Psalm 54; Job 30; 1 Corinthians 6:9–20

Psalm 54: This psalm is dedicated to David “when the Ziphites came and said to Saul, ‘Is not David hiding out among us?'” (2) so we know immediately it’s a psalm of supplication.  Alter points out that the line at verse 5, “For strangers have risen against me”does not exactly fit the incident described in 1 Samuel 23 since Saul was hardly a stranger to David.

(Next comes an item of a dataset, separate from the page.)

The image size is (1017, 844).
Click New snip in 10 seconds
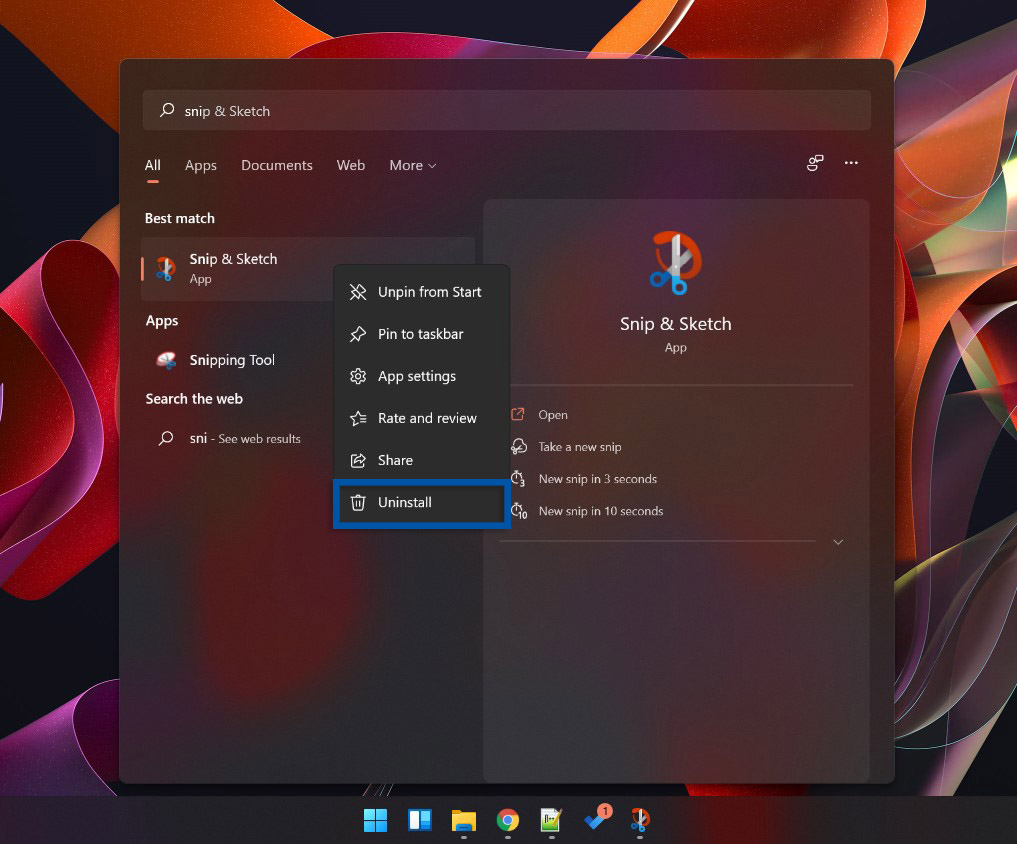coord(601,511)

But then, inerrantists notwithstanding, total consistency is not always a Biblical trait.

Unlike many supplication psalms, the tone of the first few verses do not imply that God is absent, only that the present circumstances warrant God’s immediate intervention: “through Your name rescue me,/ and through Your might take up my cause./ God, O hear my prayer.” (3,4) And as usual, unlike the supplicant, the enemies are against God; “They did not set God before them.”  (5)

At verse 6 the tone changes from supplication to assurance: “Look, God is about to help me,/ my Master–among those who support me.” (6) [It’s interesting that God simply seems to join the ranks of those “who support me.”] And then suddenly we are left the impression that God responded as quickly as David wished: “Let me acclaim Your name, Lord, for it is good./ For from every strait he saved me.” (9)

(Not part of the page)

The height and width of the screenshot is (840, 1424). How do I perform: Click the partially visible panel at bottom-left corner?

This compact psalm gives us a real sense that in many situations God will respond quickly and effectively; that the answer to our prayers does not lie off in some hazy future, but can be immediate. Some have derisively called prayers like these “foxhole prayers,” but it seems if David can pray a “foxhole prayer,” so can we.

Job 30: The people, who in the previous chapter respected Job and hung onto his every word have turned decisively against him in his present circumstances: “But now they make sport of me,/ those who are younger than I.” What hurts even more is that his mockers were the scum of the earth: “…whose fathers I would have disdained/  to set with the dogs of my flock.” (1) These mockers are worthless, “They are driven out from society;/ people shout after them as after a thief.” (5) But now, “they mock me in song;…I am a byword to them./They abhor me, they keep aloof from me;/ they do not hesitate to spit at the sight of me.” (9,10)

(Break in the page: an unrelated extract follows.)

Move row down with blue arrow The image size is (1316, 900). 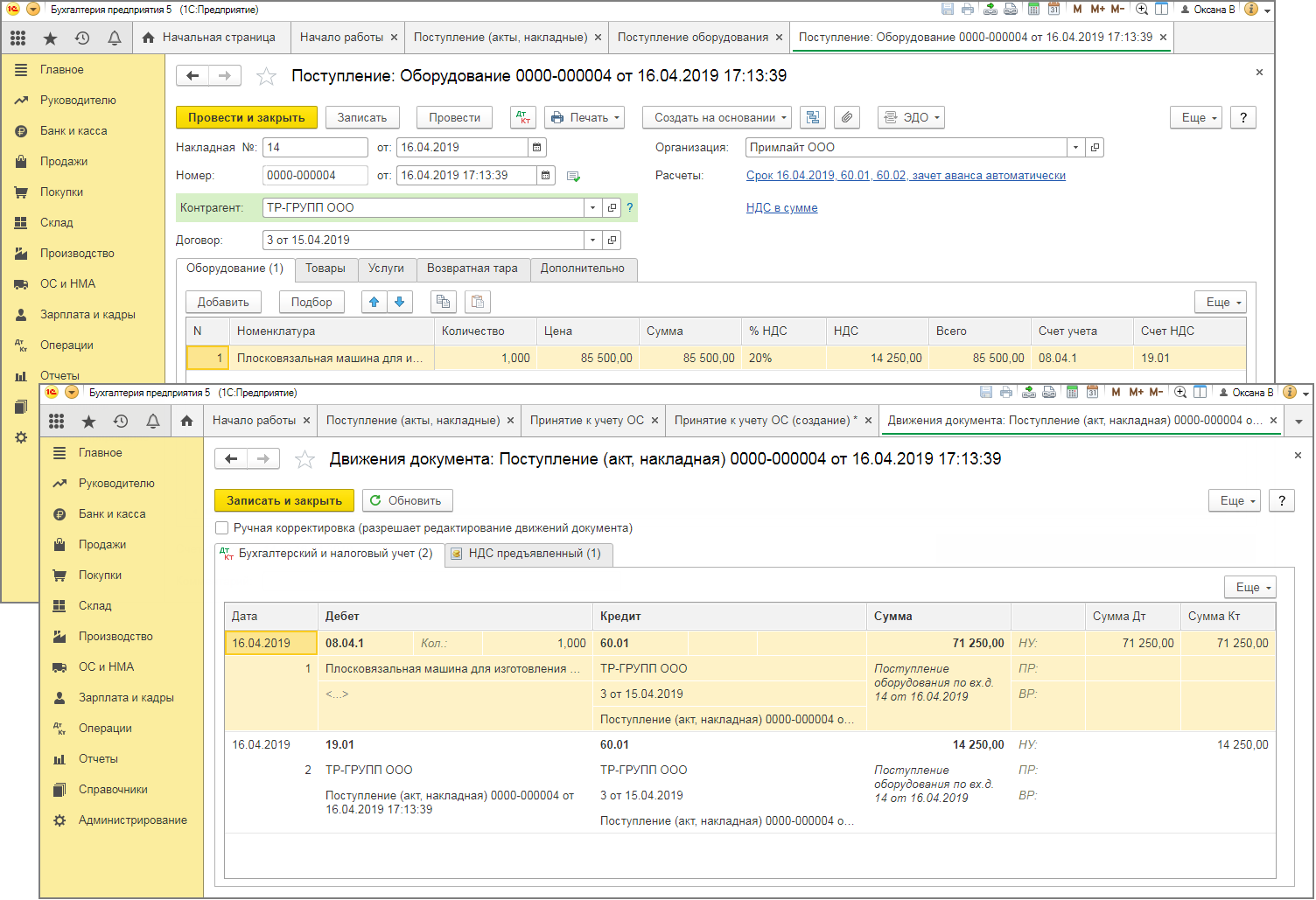pyautogui.click(x=400, y=303)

Then, Job makes an acute, insightful observation: “Because God has loosed my bowstring and humbled me,/ they have cast off restraint in my presence.” (15) Simply because Job has been humbled by God, these people  “cast off restraint” and mock him with a fierceness he does not deserve. This is brilliant insight into human nature: how quick we are to mock and then abandon someone whom we once admired, never reflecting on our own inconsistent and evil behavior. Jesus on the cross certainly comes to mind here.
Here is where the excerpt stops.